Tuesday, January 04, 2005

Darth Econolaw

I haven’t met one yet, but I’ve sensed its presence: somewhere in my first year, I know I must meet Professor Econolaw. I hope I don’t punch him in the teeth. Mixing law and economics too closely isn’t particularly unusual, but it can be awfully distasteful. I haven’t quite yet figured out why. Nothing in the past century (besides perennial favorites penicillin and the toothbrush) has done more to improve living standards around the world as much as well applied economic policy. I believe it too, but then I wonder if I’m on the right side when I read something as simplistic as this:
Unlike an air- or waterborne disease, HIV-AIDS is easily avoidable by an inexpensive change of behavior, namely using condoms in sex, or by a more costly but still feasible change, namely by avoiding promiscuous sex.
Which is, of course, absolutely true, if it weren’t also true that much of the infected population can honestly claim to live in the kind of place
[w]idely acknowledged as [the] world's ‘rape capital,’ a rape happens every 26 seconds in South Africa. It is alleged that a woman born in this country has a greater chance of being raped than learning how to read.

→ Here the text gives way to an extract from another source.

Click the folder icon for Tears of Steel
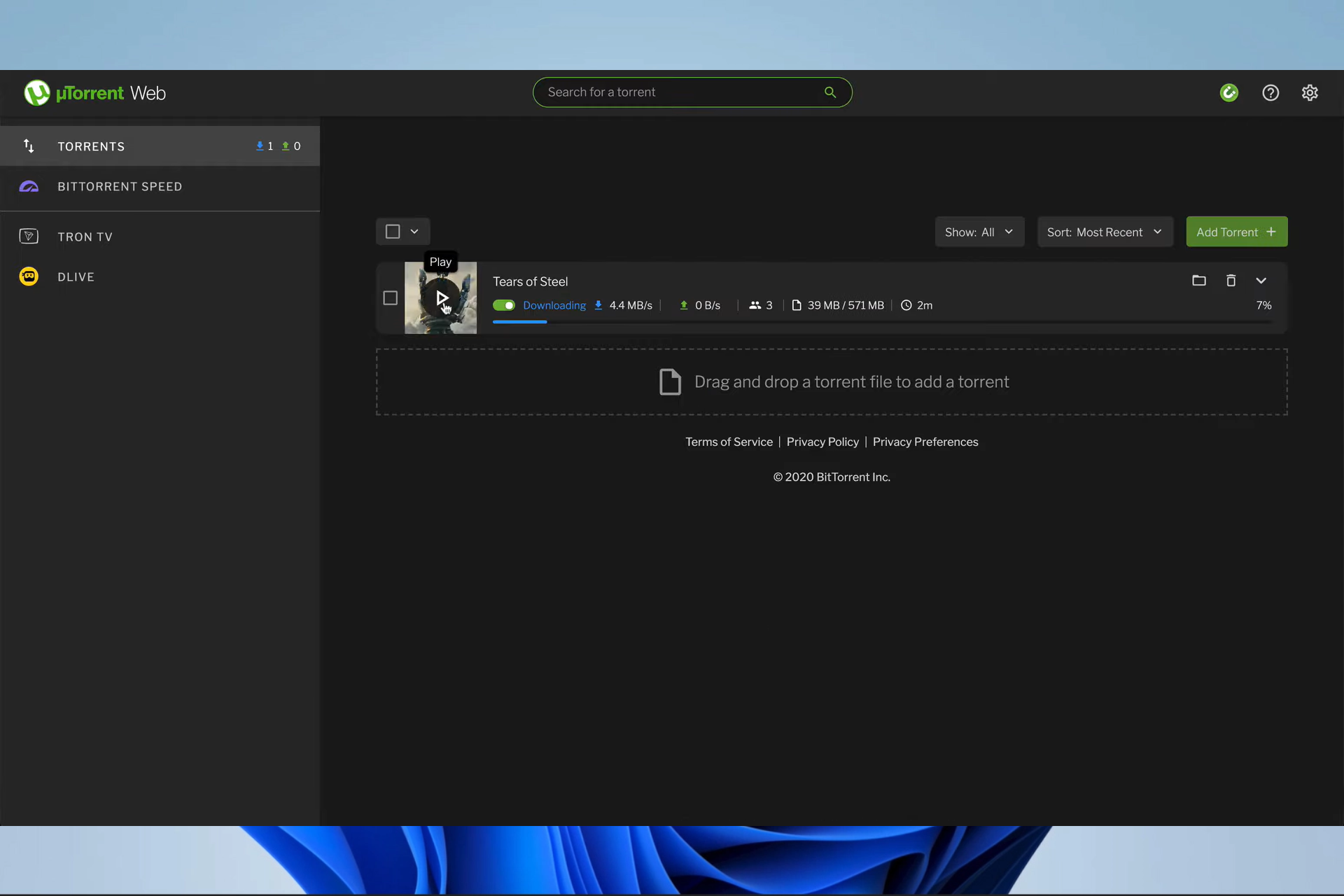Viewport: 1344px width, 896px height. pyautogui.click(x=1199, y=280)
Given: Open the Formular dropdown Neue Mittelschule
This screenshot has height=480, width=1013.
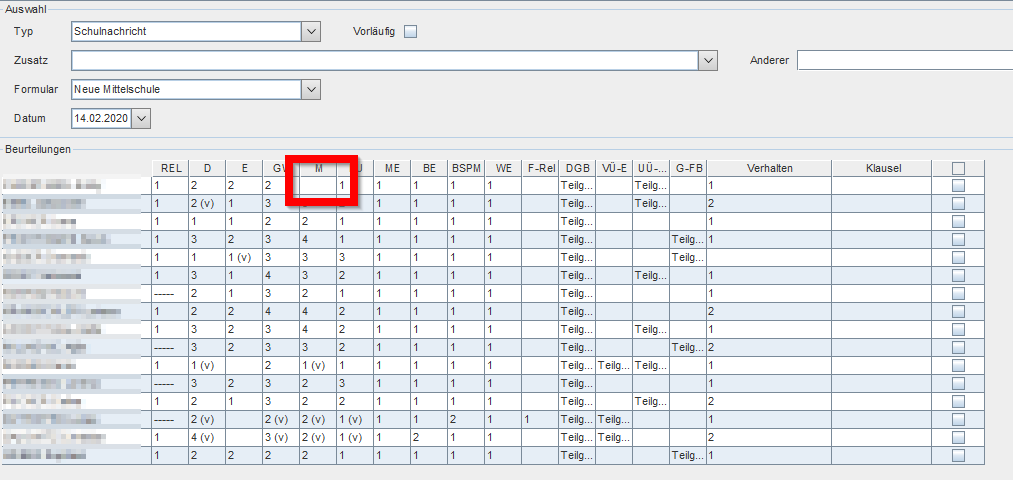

One in four girls faces the prospect of being raped before the age of 16, according to child support group, Childline. -PeaceWomen
Somehow providing cheap condoms doesn’t seem like it’s going to cut it for the masses of teenage rape victims. No doubt Posner is right in the aggregate; he’s thrown out coffee smarter than I am. There’s certainly evidence that the more treatable a disease is, the less cost expended by individuals in avoiding that disease. But I can’t shake the suspicion that something besides economic pragmatism underlies this kind of reasoning. Who tells the rape victim that providing her with subsidized treatment would “make matters worse by reducing the incentive to avoid contracting the disease in the first place?”

Maybe that’s it: economics is essentially rational, and I’ve always liked to think that law--and the policies it supports--are moral at their heart.